We sat in silence for a time, or as much silence as we could find between the traffic noise and the cooing pigeons. “Well, it does no good to brood, does it?” C. D. Zhang finally said. “Ms. Chin, I’m sorry your new discoveries seem to lead to a dead end.”

“Maybe not quite. There’s another incident I’m curious about. Do you know a man named Yaakov Corens?”

“No, I don’t think so.”

“A jeweler who died many years ago. He had a shop in Shanghai when you were there. He made the Shanghai Moon.”

“He made it?” If this wasn’t news to C. D. Zhang, he’d missed his vocation as an actor. “Ms. Chin! That’s remarkable! This is also in your documents?”

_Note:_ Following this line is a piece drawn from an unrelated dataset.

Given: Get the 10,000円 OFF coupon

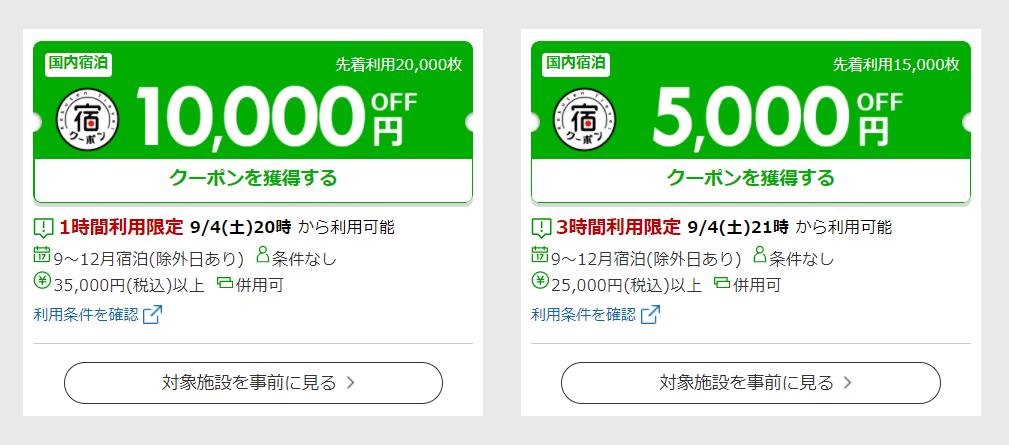Looking at the screenshot, I should pyautogui.click(x=253, y=178).
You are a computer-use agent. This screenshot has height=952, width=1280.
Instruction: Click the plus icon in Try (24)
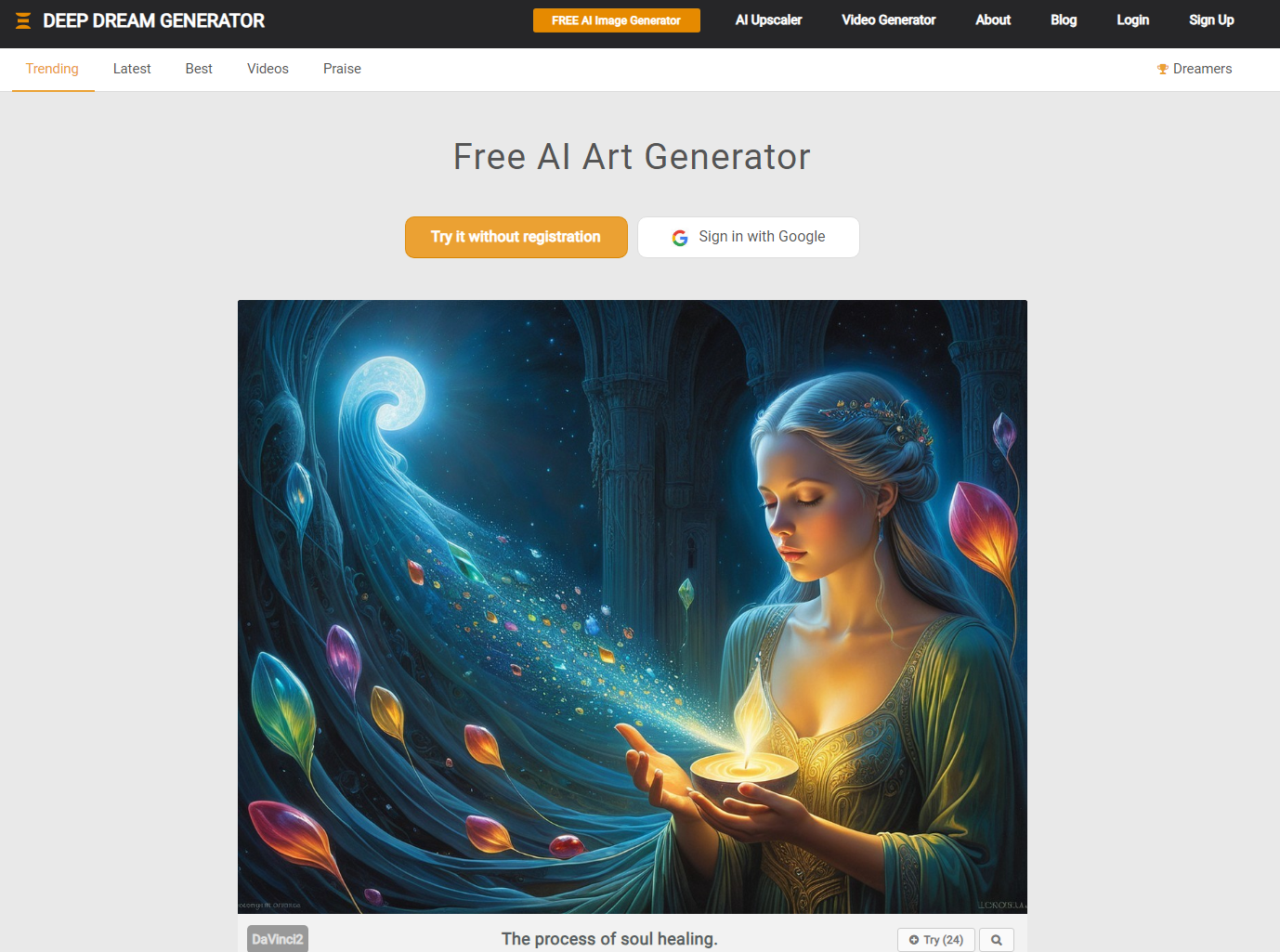click(914, 940)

“Yes. We were able to track Corens to New York and speak to his granddaughter. But this is the odd part. In 1967, someone reported to have been a, quote, Chinese gentleman visited Corens’s shop. They had tea together, and the gentleman asked Corens never to discuss the Shanghai Moon with anyone.” I watched him closely as I said this. His expression was one of intense interest, but if anything I was saying was familiar, I couldn’t see any sign.

“Why? And who?”

“I was hoping you’d know.”

“I certainly don’t! But this is astonishing! Who could he have been?”

“Your brother? Or your cousin?”

“But why? I was under the impression they had no idea who the maker was.”

“I don’t know. It’s very strange. But if it wasn’t you—”

“I assure you it wasn’t.”

“Then it must have been one of them. I think”—I looked at Bill—“we should go ask them.”

26

The first call I made when we hit Canal Street was to Mr. Chen.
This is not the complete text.